Liebe Grüße auch an den guten Banditen,
Kai
Mara
August 1, 2014 at 5:51 pmLieber Kai,
mein Beileid, es kommt von Herzen! Ich habe glücklicherweise noch nie ein Tier verloren und wir scherzen immer, dass Bandit bestimmt sechundzwanzig werden wird, aber ich kann mir ausmalen, wie schmerzhaft ein solcher Verlust sein muss. Ich sende dir viel Kraft und viele gute Gedanken – da ist dieses Buch vielleicht in der Tat genau das Richtige.
Dir liebe Grüße
Mara
Klappentexterin
August 3, 2014 at 12:07 pmLiebe Mara,
merci für deine schöne Besprechung!
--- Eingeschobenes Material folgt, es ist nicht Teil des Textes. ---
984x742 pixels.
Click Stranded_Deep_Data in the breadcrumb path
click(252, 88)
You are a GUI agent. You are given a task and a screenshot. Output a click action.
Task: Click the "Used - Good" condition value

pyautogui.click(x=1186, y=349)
Jetzt freue ich mich noch mehr auf das neue Buch von Sabrina Janesch!
Herzlichst,
Klappentexterin
Mara
August 4, 2014 at 2:03 pmLiebe Simone,
ach, da bin ich ja schon sehr gespannt, wie es dir gefallen wird – es ist ja so ganz anders, als die Vorgänger. Ich habe es aber sehr gerne gelesen!